*** RECORDS FOR PROCESSING ***
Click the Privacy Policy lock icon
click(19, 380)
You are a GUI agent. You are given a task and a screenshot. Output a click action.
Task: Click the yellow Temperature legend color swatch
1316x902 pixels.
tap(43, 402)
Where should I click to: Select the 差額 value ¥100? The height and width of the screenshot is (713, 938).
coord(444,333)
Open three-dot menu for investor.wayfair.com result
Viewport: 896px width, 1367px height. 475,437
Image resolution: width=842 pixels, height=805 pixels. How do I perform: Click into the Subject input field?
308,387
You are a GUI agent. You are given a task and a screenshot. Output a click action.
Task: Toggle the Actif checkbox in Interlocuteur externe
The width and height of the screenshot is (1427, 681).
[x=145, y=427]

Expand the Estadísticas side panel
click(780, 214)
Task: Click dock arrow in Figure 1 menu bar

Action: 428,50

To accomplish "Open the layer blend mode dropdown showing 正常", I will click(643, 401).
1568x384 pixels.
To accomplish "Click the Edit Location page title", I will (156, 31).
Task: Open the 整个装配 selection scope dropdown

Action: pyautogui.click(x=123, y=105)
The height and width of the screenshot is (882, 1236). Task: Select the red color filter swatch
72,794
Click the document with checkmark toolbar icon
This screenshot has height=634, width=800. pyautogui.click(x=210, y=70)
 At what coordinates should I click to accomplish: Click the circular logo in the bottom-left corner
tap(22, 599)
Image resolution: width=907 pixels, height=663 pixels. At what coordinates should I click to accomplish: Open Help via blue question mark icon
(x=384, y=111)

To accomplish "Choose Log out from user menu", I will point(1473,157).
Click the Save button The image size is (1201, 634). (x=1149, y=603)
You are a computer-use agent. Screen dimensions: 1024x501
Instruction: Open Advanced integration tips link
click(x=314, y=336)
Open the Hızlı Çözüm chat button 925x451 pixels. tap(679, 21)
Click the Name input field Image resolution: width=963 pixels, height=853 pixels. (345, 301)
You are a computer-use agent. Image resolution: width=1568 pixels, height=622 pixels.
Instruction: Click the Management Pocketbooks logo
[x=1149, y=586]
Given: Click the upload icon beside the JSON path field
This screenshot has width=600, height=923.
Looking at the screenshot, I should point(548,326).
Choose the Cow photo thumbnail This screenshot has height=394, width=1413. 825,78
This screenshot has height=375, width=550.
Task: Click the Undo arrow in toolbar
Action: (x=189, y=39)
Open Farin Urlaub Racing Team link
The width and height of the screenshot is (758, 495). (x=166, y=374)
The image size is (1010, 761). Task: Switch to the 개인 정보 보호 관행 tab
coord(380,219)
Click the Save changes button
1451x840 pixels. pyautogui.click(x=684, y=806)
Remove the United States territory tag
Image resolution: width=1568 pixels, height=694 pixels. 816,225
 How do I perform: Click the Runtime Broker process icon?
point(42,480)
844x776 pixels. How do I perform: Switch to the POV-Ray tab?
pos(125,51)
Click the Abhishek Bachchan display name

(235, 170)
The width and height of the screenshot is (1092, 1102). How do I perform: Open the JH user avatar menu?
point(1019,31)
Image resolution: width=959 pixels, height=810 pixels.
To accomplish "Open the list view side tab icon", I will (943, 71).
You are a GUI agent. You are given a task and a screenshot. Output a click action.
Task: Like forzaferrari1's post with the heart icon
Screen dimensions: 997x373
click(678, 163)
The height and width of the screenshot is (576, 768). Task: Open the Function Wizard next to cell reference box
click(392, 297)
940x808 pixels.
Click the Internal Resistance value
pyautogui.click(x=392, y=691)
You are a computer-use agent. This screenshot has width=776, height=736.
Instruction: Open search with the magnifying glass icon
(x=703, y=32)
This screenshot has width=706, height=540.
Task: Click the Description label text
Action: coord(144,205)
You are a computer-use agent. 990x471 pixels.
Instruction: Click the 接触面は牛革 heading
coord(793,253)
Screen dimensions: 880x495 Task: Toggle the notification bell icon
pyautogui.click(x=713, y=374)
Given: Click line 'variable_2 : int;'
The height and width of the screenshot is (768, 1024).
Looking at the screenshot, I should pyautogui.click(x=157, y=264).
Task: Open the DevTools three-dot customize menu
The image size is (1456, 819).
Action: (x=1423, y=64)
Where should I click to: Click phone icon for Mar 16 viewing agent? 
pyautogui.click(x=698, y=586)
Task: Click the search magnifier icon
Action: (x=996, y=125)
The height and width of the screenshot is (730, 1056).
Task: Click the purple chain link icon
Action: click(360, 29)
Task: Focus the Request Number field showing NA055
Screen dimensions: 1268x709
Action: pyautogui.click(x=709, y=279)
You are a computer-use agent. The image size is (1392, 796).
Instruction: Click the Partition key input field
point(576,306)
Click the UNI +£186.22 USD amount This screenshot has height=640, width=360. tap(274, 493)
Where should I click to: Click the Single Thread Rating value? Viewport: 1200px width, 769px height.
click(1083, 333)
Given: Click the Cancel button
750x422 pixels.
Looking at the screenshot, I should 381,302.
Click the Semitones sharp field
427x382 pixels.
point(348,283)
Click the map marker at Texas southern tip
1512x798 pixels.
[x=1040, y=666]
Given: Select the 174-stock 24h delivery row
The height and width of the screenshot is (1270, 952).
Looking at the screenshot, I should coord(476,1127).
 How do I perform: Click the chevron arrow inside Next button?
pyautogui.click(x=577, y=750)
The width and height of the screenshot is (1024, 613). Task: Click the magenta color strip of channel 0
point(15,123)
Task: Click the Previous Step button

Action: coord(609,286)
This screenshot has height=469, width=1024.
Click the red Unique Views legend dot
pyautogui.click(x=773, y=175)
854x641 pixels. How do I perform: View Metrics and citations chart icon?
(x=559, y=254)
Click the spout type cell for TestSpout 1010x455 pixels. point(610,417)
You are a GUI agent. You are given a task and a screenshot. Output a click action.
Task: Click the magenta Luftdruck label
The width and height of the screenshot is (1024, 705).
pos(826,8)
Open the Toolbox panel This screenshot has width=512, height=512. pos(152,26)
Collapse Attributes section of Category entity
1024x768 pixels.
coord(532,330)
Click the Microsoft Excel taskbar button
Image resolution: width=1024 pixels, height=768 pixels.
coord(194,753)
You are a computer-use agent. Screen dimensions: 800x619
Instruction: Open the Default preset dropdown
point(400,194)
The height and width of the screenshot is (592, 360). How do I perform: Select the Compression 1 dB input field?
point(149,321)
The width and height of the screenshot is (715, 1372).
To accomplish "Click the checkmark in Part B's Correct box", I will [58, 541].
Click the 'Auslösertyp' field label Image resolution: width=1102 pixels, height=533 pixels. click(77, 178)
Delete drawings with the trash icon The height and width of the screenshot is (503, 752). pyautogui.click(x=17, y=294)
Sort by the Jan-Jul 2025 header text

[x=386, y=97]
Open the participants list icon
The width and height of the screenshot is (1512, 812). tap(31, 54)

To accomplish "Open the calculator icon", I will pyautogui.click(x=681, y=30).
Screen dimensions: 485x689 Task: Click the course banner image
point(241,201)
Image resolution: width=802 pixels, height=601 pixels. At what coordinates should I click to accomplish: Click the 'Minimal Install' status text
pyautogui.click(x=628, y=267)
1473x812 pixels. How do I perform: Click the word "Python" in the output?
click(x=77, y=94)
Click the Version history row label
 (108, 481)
*** End of RECORDS FOR PROCESSING ***
TASK PROMPT: Nothing but an exact transcription of the records is expected.

SOLUTION FOR THIS PROBLEM:
Click the Privacy Policy lock icon
click(19, 380)
You are a GUI agent. You are given a task and a screenshot. Output a click action.
Task: Click the yellow Temperature legend color swatch
1316x902 pixels.
tap(43, 402)
Where should I click to: Select the 差額 value ¥100? The height and width of the screenshot is (713, 938).
coord(444,333)
Open three-dot menu for investor.wayfair.com result
Viewport: 896px width, 1367px height. 475,437
Image resolution: width=842 pixels, height=805 pixels. How do I perform: Click into the Subject input field?
308,387
You are a GUI agent. You are given a task and a screenshot. Output a click action.
Task: Toggle the Actif checkbox in Interlocuteur externe
The width and height of the screenshot is (1427, 681).
[x=145, y=427]

Expand the Estadísticas side panel
click(780, 214)
Task: Click dock arrow in Figure 1 menu bar

Action: 428,50

To accomplish "Open the layer blend mode dropdown showing 正常", I will click(643, 401).
1568x384 pixels.
To accomplish "Click the Edit Location page title", I will (156, 31).
Task: Open the 整个装配 selection scope dropdown

Action: pyautogui.click(x=123, y=105)
The height and width of the screenshot is (882, 1236). Task: Select the red color filter swatch
72,794
Click the document with checkmark toolbar icon
This screenshot has height=634, width=800. pyautogui.click(x=210, y=70)
 At what coordinates should I click to accomplish: Click the circular logo in the bottom-left corner
tap(22, 599)
Image resolution: width=907 pixels, height=663 pixels. At what coordinates should I click to accomplish: Open Help via blue question mark icon
(x=384, y=111)

To accomplish "Choose Log out from user menu", I will point(1473,157).
Click the Save button The image size is (1201, 634). (x=1149, y=603)
You are a computer-use agent. Screen dimensions: 1024x501
Instruction: Open Advanced integration tips link
click(x=314, y=336)
Open the Hızlı Çözüm chat button 925x451 pixels. tap(679, 21)
Click the Name input field Image resolution: width=963 pixels, height=853 pixels. (345, 301)
You are a computer-use agent. Image resolution: width=1568 pixels, height=622 pixels.
Instruction: Click the Management Pocketbooks logo
[x=1149, y=586]
Given: Click the upload icon beside the JSON path field
This screenshot has width=600, height=923.
Looking at the screenshot, I should point(548,326).
Choose the Cow photo thumbnail This screenshot has height=394, width=1413. 825,78
This screenshot has height=375, width=550.
Task: Click the Undo arrow in toolbar
Action: (x=189, y=39)
Open Farin Urlaub Racing Team link
The width and height of the screenshot is (758, 495). (x=166, y=374)
The image size is (1010, 761). Task: Switch to the 개인 정보 보호 관행 tab
coord(380,219)
Click the Save changes button
1451x840 pixels. pyautogui.click(x=684, y=806)
Remove the United States territory tag
Image resolution: width=1568 pixels, height=694 pixels. 816,225
 How do I perform: Click the Runtime Broker process icon?
point(42,480)
844x776 pixels. How do I perform: Switch to the POV-Ray tab?
pos(125,51)
Click the Abhishek Bachchan display name

(235, 170)
The width and height of the screenshot is (1092, 1102). How do I perform: Open the JH user avatar menu?
point(1019,31)
Image resolution: width=959 pixels, height=810 pixels.
To accomplish "Open the list view side tab icon", I will (943, 71).
You are a GUI agent. You are given a task and a screenshot. Output a click action.
Task: Like forzaferrari1's post with the heart icon
Screen dimensions: 997x373
click(678, 163)
The height and width of the screenshot is (576, 768). Task: Open the Function Wizard next to cell reference box
click(392, 297)
940x808 pixels.
Click the Internal Resistance value
pyautogui.click(x=392, y=691)
You are a computer-use agent. This screenshot has width=776, height=736.
Instruction: Open search with the magnifying glass icon
(x=703, y=32)
This screenshot has width=706, height=540.
Task: Click the Description label text
Action: coord(144,205)
You are a computer-use agent. 990x471 pixels.
Instruction: Click the 接触面は牛革 heading
coord(793,253)
Screen dimensions: 880x495 Task: Toggle the notification bell icon
pyautogui.click(x=713, y=374)
Given: Click line 'variable_2 : int;'
The height and width of the screenshot is (768, 1024).
Looking at the screenshot, I should pyautogui.click(x=157, y=264).
Task: Open the DevTools three-dot customize menu
The image size is (1456, 819).
Action: (x=1423, y=64)
Where should I click to: Click phone icon for Mar 16 viewing agent? 
pyautogui.click(x=698, y=586)
Task: Click the search magnifier icon
Action: (x=996, y=125)
The height and width of the screenshot is (730, 1056).
Task: Click the purple chain link icon
Action: click(360, 29)
Task: Focus the Request Number field showing NA055
Screen dimensions: 1268x709
Action: pyautogui.click(x=709, y=279)
You are a computer-use agent. The image size is (1392, 796).
Instruction: Click the Partition key input field
point(576,306)
Click the UNI +£186.22 USD amount This screenshot has height=640, width=360. tap(274, 493)
Where should I click to: Click the Single Thread Rating value? Viewport: 1200px width, 769px height.
click(1083, 333)
Given: Click the Cancel button
750x422 pixels.
Looking at the screenshot, I should 381,302.
Click the Semitones sharp field
427x382 pixels.
point(348,283)
Click the map marker at Texas southern tip
1512x798 pixels.
[x=1040, y=666]
Given: Select the 174-stock 24h delivery row
The height and width of the screenshot is (1270, 952).
Looking at the screenshot, I should coord(476,1127).
 How do I perform: Click the chevron arrow inside Next button?
pyautogui.click(x=577, y=750)
The width and height of the screenshot is (1024, 613). Task: Click the magenta color strip of channel 0
point(15,123)
Task: Click the Previous Step button

Action: coord(609,286)
This screenshot has height=469, width=1024.
Click the red Unique Views legend dot
pyautogui.click(x=773, y=175)
854x641 pixels. How do I perform: View Metrics and citations chart icon?
(x=559, y=254)
Click the spout type cell for TestSpout 1010x455 pixels. point(610,417)
You are a GUI agent. You are given a task and a screenshot. Output a click action.
Task: Click the magenta Luftdruck label
The width and height of the screenshot is (1024, 705).
pos(826,8)
Open the Toolbox panel This screenshot has width=512, height=512. pos(152,26)
Collapse Attributes section of Category entity
1024x768 pixels.
coord(532,330)
Click the Microsoft Excel taskbar button
Image resolution: width=1024 pixels, height=768 pixels.
coord(194,753)
You are a computer-use agent. Screen dimensions: 800x619
Instruction: Open the Default preset dropdown
point(400,194)
The height and width of the screenshot is (592, 360). How do I perform: Select the Compression 1 dB input field?
point(149,321)
The width and height of the screenshot is (715, 1372).
To accomplish "Click the checkmark in Part B's Correct box", I will [58, 541].
Click the 'Auslösertyp' field label Image resolution: width=1102 pixels, height=533 pixels. click(77, 178)
Delete drawings with the trash icon The height and width of the screenshot is (503, 752). pyautogui.click(x=17, y=294)
Sort by the Jan-Jul 2025 header text

[x=386, y=97]
Open the participants list icon
The width and height of the screenshot is (1512, 812). tap(31, 54)

To accomplish "Open the calculator icon", I will pyautogui.click(x=681, y=30).
Screen dimensions: 485x689 Task: Click the course banner image
point(241,201)
Image resolution: width=802 pixels, height=601 pixels. At what coordinates should I click to accomplish: Click the 'Minimal Install' status text
pyautogui.click(x=628, y=267)
1473x812 pixels. How do I perform: Click the word "Python" in the output?
click(x=77, y=94)
Click the Version history row label
 (108, 481)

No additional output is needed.